O QUE FAZER:
1. Reescreva de forma mais concisa o parágrafo do texto citado que começa com "De acordo com a revisão da literatura apresentada", preservando seus fatos principais.
2. Extraia do texto citado todo o trecho que vai desde "Na plataforma participativa" até "de outros participantes.", inclusive.

O exemplo citado é fruto de um conjunto de ações voltadas para uma população que sofria com problemas de segurança pública e que enxergou a saída numa série de medidas preventivas e não exclusivamente em ações repressivas. Tais medidas devem ser associadas a um planejamento urbano adequado à realidade de cada cidade, com normas efetivas instituídas e elaboradas em conjunto com a população. A existência da nova ordem urbanística constitucional, compreendida como “promoção da dignidade da pessoa humana” (CARMONA, 2014, p. 327) e com fins de confrontação e resolução de conflitos (FERNANDES, 2013), pode atuar na prevenção da violência.

De acordo com a revisão da literatura apresentada, existem alguns grupos mais suscetíveis à violência e à criminalidade, os que vivenciam e/ou estão no cenário da vulnerabilidade. Ações que envolvam planejamento urbano podem diminuir a condição de vulnerabilidade e reduzir os números da violência. Observa-se, portanto, a associação entre planejamento urbano inadequado ou a sua ausência e a segurança pública. Situação que pode ser discutida no âmbito da formação do PDM, principal instrumento do planejamento urbano municipal.

ANÁLISE E DISCUSSÃO DOS RESULTADOS

A Leitura Comunitária7 constituiu-se de onze eventos realizados entre os dias 28 de março e 6 de junho de 2016, sendo cinco fóruns regionais, cinco seminários e uma audiência pública (VILA VELHA, 2016). Concomitantemente, contou com a participação on-line da população por meio de uma plataforma participativa disponível no site oficial da prefeitura de Vila Velha-ES (disponível em: pdm.vilavelha.es.gov.br).

Na plataforma participativa on-line, dentro da aba intitulada “Melhore sua Cidade”, o internauta era convidado a participar expondo ou avaliando sugestões que poderiam ser realizadas por tema8 e por região9, bem como efetuar somente curtidas nas sugestões de outros participantes.

Com os dados encontrados, foi possível construir as análises. Foram analisados 355 comentários (on-line) postados até 2 de novembro de 2017, que compõem parte da participação popular no PDM de Vila Velha-ES, o que possibilitou estabelecer as relações entre as variáveis estudadas.

Os comentários foram organizados em um único corpus que foi submetido ao software Iramuteq com os métodos: Nuvem de Palavras, Classificação Hierárquica Descendente (CHD) e Gráfico de Similitude.

LINHAS DE DADOS:

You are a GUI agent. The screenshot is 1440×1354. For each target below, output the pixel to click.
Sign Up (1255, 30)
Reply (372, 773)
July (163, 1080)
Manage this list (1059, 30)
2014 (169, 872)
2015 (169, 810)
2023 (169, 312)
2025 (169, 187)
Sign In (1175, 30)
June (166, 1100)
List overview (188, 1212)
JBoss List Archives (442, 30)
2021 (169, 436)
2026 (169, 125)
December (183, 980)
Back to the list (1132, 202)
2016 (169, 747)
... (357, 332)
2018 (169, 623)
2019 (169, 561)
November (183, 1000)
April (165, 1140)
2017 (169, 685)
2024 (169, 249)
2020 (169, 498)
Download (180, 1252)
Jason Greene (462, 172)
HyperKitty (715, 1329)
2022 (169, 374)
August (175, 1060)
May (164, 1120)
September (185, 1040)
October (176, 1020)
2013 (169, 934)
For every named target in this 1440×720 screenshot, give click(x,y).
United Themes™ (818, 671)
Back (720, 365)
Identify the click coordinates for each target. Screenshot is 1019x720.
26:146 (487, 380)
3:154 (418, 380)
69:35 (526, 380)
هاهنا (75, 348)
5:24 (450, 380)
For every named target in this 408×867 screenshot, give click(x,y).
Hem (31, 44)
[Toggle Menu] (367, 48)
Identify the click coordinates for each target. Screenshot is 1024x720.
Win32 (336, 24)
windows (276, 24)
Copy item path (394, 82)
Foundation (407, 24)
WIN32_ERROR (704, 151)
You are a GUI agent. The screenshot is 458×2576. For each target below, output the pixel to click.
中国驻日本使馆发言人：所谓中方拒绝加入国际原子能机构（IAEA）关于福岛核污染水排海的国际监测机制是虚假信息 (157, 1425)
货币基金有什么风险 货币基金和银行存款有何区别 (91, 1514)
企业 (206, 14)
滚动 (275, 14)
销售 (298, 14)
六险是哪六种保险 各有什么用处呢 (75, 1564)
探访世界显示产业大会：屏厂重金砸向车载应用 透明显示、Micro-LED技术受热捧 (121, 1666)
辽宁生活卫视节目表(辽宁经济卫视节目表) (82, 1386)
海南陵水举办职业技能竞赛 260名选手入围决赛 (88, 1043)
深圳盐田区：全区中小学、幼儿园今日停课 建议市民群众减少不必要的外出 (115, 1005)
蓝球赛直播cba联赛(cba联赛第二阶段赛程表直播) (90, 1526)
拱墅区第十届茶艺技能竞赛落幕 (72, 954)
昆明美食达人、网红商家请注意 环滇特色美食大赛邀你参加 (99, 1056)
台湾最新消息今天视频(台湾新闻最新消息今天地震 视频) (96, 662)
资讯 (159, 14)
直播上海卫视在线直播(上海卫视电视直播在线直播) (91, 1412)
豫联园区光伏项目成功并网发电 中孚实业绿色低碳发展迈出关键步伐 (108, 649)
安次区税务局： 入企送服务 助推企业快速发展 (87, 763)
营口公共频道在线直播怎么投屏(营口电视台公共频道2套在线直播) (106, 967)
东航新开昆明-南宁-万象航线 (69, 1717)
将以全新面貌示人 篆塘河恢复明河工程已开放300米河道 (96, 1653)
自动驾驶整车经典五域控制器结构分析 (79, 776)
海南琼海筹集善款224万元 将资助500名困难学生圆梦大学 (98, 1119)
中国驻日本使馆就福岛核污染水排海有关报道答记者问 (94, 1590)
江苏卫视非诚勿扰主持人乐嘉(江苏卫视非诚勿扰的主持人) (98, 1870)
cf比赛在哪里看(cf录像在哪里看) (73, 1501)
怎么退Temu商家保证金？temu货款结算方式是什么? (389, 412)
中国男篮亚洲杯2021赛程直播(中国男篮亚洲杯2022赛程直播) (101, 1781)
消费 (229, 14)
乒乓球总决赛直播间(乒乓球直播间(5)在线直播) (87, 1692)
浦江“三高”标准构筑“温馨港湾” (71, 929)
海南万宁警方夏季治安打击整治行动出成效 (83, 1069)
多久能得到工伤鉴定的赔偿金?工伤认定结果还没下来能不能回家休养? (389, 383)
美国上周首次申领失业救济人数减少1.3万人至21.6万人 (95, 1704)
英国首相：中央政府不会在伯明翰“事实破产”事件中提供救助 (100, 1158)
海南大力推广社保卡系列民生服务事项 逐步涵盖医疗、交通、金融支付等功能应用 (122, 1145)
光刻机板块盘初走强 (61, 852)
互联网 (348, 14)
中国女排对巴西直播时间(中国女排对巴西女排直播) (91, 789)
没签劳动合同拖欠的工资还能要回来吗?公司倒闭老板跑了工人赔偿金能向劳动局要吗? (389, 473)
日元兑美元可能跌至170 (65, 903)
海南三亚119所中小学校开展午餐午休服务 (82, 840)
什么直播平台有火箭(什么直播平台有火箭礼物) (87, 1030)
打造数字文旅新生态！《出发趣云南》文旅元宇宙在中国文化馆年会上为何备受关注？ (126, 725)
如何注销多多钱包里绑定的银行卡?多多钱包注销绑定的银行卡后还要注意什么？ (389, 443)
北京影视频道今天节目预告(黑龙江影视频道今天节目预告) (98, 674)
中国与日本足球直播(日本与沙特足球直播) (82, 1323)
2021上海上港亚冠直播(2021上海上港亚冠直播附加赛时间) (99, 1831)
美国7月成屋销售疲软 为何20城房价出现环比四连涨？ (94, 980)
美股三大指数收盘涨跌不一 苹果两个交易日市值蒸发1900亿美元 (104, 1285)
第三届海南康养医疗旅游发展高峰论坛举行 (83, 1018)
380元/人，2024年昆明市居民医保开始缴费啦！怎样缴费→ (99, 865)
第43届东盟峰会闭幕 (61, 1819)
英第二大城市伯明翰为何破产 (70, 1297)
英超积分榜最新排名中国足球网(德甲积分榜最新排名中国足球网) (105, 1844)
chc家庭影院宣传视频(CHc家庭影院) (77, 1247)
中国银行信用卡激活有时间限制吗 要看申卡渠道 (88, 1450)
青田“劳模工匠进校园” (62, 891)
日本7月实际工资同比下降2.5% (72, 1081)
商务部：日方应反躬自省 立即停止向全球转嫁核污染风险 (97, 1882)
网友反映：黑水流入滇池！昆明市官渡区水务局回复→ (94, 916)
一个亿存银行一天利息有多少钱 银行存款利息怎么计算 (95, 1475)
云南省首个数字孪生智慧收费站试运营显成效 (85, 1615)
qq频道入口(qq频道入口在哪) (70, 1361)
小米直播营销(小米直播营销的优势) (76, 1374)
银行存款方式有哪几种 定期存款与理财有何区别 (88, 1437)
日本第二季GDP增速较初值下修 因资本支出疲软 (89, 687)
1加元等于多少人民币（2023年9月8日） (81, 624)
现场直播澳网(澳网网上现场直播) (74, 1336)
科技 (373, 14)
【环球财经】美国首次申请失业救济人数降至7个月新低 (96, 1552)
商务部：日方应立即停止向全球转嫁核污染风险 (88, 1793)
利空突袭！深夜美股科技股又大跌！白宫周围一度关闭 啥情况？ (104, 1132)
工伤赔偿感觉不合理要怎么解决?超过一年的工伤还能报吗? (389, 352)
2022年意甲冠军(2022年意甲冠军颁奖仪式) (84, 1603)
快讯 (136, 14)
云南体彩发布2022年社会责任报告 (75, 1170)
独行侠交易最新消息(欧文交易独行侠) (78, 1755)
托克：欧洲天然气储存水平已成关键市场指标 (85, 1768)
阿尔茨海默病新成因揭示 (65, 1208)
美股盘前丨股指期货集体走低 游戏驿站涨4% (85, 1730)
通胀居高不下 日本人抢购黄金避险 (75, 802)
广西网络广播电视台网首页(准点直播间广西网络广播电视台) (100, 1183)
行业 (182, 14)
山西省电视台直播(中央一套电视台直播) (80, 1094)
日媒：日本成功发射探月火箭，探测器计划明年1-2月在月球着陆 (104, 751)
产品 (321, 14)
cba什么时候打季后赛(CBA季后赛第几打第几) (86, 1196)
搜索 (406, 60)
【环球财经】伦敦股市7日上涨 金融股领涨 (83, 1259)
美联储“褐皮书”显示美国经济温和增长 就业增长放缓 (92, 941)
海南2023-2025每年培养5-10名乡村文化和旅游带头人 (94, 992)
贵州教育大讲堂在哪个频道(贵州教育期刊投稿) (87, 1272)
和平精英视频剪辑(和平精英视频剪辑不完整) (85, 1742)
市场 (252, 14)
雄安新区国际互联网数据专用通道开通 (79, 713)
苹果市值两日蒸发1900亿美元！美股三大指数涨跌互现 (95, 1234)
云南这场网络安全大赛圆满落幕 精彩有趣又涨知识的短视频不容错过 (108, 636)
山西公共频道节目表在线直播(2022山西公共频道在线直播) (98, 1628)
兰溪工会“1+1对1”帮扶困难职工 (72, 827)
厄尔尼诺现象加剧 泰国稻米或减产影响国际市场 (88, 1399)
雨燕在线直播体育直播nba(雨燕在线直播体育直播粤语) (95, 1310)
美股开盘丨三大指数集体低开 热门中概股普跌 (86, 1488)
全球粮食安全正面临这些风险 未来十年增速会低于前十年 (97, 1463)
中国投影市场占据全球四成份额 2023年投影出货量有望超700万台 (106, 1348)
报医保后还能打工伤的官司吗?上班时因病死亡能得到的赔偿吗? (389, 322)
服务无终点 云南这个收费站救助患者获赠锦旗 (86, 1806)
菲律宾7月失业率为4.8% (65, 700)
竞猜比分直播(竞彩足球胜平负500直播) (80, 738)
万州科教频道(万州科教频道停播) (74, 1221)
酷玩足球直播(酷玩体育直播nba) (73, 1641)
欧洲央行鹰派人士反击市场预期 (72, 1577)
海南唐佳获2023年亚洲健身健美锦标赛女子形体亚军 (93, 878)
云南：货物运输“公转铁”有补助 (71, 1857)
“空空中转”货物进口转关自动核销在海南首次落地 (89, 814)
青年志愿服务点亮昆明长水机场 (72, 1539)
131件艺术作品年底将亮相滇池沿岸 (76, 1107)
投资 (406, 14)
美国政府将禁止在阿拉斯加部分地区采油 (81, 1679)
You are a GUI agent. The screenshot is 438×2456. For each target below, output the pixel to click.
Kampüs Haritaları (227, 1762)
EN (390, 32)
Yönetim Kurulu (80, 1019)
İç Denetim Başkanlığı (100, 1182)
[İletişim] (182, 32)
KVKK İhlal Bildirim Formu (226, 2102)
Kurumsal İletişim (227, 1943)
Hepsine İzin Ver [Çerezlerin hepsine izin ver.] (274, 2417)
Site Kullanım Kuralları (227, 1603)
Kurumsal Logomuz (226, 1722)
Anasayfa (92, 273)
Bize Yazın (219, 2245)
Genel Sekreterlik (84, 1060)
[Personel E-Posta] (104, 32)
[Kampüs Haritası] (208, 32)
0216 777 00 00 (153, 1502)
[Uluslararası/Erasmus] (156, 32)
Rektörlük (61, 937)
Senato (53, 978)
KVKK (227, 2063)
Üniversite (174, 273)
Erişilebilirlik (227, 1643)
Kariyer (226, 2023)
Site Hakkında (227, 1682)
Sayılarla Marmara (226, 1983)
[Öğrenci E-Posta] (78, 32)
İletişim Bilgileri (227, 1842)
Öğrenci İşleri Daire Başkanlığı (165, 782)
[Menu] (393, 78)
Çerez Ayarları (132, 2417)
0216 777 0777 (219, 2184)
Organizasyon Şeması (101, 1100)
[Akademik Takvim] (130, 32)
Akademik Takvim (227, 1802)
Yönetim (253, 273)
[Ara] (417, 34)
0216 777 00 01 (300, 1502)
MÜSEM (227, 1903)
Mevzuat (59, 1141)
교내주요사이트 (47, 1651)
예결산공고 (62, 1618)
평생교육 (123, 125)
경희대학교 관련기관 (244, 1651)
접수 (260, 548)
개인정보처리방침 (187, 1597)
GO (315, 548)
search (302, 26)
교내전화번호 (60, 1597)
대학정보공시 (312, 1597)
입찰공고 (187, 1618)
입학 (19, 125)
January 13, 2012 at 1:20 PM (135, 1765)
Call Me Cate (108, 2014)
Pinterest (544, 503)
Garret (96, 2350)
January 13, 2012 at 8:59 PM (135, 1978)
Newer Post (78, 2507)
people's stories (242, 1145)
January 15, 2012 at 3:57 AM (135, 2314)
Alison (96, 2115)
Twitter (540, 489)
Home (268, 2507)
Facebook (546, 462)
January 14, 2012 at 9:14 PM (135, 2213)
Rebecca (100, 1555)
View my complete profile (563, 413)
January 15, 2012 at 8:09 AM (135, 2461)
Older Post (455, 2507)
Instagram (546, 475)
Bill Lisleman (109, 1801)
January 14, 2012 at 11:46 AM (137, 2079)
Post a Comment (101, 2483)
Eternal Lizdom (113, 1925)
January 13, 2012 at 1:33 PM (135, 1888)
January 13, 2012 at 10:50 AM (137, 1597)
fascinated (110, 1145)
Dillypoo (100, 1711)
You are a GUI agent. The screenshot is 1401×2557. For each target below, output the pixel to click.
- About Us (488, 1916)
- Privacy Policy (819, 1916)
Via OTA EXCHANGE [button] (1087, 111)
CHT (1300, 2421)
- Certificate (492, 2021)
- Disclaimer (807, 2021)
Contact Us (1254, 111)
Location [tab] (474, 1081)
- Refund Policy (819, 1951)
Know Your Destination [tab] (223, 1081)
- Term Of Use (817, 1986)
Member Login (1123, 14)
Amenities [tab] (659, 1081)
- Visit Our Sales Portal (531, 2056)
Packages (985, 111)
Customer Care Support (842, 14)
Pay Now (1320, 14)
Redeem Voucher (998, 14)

RESPOSTAS POR TAREFA:
1. Segundo a revisão da literatura, os grupos em situação de vulnerabilidade são mais suscetíveis à violência e à criminalidade. Ações de planejamento urbano podem reduzir essa vulnerabilidade e os números da violência, o que evidencia a associação entre planejamento urbano inadequado ou ausente e a segurança pública. Essa questão pode ser discutida na formação do PDM, principal instrumento do planejamento urbano municipal.

2.
Na plataforma participativa on-line, dentro da aba intitulada “Melhore sua Cidade”, o internauta era convidado a participar expondo ou avaliando sugestões que poderiam ser realizadas por tema8 e por região9, bem como efetuar somente curtidas nas sugestões de outros participantes.